Shivinder Singh Grover's Triple Murder And Suicide

     A Sikh is a follower of Sikism, a religion that originated in the Punjab region of India in the 1500s. There are about 500,000 Sikhs residing in the United States.

     Shivinder Singh Grover and his family were active members of suburban Atlanta's Sikh community of a thousand worshipers. The 52-year-old father of two had graduated from the University of Michigan and was an executive with one of the technology companies headquartered in the city's northern suburbs. His 47-year-old wife, Damanjit Kaur Grover, worked for Emory Healthcare in Atlanta. The Grover family resided in a gated apartment community in Johns Creek, Georgia, a town 25 miles northeast of downtown Atlanta.

     One of Mrs. Grover's co-workers, at eleven o'clock in the morning of Monday, February 4, 2013, became concerned when Damanjit, a reliable employee, didn't show up at the office. After her phone calls to the Grover home went unanswered the co-worker called the Johns Creek Police Department and requested a welfare check at the Grover apartment.

     Later that morning, after breaking into the apartment, Johns Creek officers made a gruesome discovery. Officers found Damanjit dead from head wounds caused by a blunt object. The Grover children, Gurtej, aged 5, and Sartaj, 12, had fatal knife wounds in their necks. Shivinder, the presumed murderer of his family, had hanged himself.

     The Fulton County Medical Examiner's Office labeled these deaths a case of murder-suicide.
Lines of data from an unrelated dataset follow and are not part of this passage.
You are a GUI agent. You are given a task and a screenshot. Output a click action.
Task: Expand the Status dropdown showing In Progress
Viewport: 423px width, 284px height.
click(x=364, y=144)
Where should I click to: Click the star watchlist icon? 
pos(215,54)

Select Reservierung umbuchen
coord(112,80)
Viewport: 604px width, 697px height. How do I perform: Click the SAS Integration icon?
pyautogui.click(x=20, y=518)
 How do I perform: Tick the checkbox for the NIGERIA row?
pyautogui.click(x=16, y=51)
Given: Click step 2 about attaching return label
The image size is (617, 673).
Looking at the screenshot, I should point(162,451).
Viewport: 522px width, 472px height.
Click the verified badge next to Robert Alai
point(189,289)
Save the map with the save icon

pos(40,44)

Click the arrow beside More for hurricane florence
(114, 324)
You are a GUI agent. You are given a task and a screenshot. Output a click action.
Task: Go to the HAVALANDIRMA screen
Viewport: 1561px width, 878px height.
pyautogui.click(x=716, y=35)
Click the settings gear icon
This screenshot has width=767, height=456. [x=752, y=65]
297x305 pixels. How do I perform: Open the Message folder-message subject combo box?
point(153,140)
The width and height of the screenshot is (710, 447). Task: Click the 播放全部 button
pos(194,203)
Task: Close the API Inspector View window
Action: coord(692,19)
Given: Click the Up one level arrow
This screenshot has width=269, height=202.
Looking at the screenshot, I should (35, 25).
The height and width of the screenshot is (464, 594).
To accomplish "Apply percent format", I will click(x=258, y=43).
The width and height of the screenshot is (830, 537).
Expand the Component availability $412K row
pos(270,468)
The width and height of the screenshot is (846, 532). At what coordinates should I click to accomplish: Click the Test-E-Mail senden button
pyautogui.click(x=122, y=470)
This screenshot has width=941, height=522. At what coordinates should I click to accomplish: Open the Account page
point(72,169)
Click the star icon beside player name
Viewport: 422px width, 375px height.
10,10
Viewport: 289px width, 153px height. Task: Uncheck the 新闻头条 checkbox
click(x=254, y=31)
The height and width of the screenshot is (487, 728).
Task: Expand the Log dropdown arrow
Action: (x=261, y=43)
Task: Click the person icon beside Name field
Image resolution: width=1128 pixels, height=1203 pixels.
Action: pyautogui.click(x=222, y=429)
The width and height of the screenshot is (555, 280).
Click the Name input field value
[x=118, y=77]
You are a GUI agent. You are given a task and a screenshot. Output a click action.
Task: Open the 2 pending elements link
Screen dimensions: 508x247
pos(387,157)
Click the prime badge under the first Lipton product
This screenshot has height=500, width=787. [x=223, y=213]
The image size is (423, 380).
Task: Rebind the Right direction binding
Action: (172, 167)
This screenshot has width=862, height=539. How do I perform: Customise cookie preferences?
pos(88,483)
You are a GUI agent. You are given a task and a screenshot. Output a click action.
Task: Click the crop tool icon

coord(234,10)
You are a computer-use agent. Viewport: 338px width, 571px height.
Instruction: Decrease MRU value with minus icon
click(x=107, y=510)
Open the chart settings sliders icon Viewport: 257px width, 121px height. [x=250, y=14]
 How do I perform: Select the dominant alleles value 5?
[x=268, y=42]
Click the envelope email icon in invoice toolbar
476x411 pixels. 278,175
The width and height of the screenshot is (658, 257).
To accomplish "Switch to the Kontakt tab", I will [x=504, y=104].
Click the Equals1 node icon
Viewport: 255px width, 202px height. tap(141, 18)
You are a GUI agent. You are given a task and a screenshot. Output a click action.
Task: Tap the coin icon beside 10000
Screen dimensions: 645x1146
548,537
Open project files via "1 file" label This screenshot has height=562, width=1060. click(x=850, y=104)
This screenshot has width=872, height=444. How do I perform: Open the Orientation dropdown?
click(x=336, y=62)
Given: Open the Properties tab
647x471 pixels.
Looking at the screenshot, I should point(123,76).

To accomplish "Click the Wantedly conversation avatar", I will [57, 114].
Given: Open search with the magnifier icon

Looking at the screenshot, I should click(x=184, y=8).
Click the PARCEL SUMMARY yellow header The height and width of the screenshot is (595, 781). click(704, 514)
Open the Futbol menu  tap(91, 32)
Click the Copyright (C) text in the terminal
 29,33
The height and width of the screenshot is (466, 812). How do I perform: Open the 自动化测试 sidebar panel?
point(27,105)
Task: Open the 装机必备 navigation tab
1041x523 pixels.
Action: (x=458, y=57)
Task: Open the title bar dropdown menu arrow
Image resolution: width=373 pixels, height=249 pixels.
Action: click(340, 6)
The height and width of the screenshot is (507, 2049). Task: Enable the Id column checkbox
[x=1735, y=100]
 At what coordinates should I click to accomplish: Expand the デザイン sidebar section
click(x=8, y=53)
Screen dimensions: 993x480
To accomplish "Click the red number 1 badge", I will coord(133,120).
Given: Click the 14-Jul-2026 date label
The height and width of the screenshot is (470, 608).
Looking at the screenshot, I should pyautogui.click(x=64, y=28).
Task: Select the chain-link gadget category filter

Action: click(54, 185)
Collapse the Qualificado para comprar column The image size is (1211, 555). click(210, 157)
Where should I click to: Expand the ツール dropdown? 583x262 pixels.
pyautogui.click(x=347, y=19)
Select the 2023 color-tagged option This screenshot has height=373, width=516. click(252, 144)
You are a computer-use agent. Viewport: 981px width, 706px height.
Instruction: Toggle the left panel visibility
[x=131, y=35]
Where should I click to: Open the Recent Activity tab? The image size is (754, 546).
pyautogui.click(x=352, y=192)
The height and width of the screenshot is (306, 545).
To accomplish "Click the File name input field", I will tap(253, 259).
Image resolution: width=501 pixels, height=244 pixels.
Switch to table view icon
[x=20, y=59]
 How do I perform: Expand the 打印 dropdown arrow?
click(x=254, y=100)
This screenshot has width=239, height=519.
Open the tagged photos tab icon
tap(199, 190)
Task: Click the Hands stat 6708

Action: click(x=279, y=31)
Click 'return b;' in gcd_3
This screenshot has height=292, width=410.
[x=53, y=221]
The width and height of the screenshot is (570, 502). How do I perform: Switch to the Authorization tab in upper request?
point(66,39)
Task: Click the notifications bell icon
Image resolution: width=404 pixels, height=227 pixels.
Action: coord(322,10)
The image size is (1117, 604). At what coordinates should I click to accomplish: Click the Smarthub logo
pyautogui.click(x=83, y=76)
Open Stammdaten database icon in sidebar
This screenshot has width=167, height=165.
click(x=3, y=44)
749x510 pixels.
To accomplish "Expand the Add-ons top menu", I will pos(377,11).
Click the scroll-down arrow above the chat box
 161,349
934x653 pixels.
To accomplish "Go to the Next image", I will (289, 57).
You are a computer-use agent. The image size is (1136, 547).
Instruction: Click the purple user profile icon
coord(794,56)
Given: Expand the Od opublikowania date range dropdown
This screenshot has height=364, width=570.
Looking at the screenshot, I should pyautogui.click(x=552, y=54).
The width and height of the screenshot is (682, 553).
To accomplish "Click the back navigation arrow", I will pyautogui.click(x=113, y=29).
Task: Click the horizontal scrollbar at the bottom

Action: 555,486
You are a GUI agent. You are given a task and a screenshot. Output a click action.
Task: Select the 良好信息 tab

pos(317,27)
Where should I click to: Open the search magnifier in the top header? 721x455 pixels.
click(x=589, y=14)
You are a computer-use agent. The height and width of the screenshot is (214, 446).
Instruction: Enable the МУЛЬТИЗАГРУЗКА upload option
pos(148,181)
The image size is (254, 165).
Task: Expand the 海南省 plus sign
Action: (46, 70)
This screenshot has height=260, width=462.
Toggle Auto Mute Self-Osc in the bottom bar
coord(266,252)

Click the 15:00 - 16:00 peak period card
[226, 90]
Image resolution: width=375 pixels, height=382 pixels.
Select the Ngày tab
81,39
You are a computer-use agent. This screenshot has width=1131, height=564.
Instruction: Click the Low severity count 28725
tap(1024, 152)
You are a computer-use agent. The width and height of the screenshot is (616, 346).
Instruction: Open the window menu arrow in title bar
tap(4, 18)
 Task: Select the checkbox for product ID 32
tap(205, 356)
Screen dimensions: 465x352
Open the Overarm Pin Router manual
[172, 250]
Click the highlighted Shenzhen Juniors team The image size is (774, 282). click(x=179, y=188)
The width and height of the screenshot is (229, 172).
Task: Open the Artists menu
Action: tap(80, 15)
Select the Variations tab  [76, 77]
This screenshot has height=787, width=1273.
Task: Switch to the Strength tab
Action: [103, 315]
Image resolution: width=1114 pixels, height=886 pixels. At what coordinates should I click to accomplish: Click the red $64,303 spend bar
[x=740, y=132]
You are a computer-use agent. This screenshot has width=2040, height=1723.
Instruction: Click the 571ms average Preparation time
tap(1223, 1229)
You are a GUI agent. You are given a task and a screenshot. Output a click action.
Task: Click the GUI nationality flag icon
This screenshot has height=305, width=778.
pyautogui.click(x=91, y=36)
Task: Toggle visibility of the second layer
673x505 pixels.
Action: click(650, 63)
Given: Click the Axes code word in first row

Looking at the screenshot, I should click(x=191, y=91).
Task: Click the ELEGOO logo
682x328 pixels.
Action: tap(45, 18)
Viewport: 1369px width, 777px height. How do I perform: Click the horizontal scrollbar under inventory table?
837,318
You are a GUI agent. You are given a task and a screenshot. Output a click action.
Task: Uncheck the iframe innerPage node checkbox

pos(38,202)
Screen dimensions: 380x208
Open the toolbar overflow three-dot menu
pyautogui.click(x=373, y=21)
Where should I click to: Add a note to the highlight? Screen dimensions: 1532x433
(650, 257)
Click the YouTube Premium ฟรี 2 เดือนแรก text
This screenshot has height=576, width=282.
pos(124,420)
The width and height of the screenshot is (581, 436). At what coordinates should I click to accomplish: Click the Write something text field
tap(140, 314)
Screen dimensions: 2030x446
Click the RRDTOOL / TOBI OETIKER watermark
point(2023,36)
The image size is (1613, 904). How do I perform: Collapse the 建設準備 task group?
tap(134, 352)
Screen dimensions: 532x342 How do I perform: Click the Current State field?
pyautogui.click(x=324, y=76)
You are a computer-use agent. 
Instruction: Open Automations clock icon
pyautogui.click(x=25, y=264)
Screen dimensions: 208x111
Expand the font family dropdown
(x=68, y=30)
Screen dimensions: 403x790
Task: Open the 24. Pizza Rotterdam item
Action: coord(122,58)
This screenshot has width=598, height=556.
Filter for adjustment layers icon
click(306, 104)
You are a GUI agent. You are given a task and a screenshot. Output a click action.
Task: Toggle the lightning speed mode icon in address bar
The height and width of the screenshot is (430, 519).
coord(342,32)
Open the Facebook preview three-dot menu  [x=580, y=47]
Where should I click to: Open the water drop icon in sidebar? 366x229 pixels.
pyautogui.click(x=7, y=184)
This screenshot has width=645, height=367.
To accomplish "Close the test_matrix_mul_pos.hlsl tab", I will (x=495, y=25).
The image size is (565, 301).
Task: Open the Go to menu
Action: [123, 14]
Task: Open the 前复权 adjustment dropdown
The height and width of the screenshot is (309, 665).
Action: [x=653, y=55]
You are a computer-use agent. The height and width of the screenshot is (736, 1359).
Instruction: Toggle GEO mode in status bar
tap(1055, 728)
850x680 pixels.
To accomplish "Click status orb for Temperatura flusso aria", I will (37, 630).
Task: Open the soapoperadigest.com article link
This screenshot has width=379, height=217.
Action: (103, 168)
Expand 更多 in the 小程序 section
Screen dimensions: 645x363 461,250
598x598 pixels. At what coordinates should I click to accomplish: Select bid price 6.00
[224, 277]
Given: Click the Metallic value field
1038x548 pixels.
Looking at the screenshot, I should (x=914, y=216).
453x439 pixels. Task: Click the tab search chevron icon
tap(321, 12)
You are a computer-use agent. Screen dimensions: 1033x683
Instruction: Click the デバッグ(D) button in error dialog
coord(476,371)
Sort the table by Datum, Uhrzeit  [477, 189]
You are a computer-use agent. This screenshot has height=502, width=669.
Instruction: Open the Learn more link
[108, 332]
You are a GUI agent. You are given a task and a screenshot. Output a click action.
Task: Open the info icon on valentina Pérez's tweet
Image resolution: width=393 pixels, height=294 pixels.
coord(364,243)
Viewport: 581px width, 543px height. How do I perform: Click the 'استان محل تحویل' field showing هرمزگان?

Investigators looked at computer files for a suicide note or something that suggested a reason behind the killings. They found nothing instructive.

     A friend of Mr. Grover's, in speaking to a reporter with a church-related publication, said, "Shivinder was a very respectful person. He talked respectfully to everybody. He was not a person who had any animosity, anxiety, or depression."

     Shivinder Singh Grover's murder of his family and himself shocked his friends, colleagues and family. No one saw this coming and no one had a clue as to what drove this man of quiet intelligence and apparent stability to commit such a violent, unspeakable act. (Some of Mr. Grover's friends wondered if the family had been murdered by an outsider. There was, however, no official investigation into that possibility.)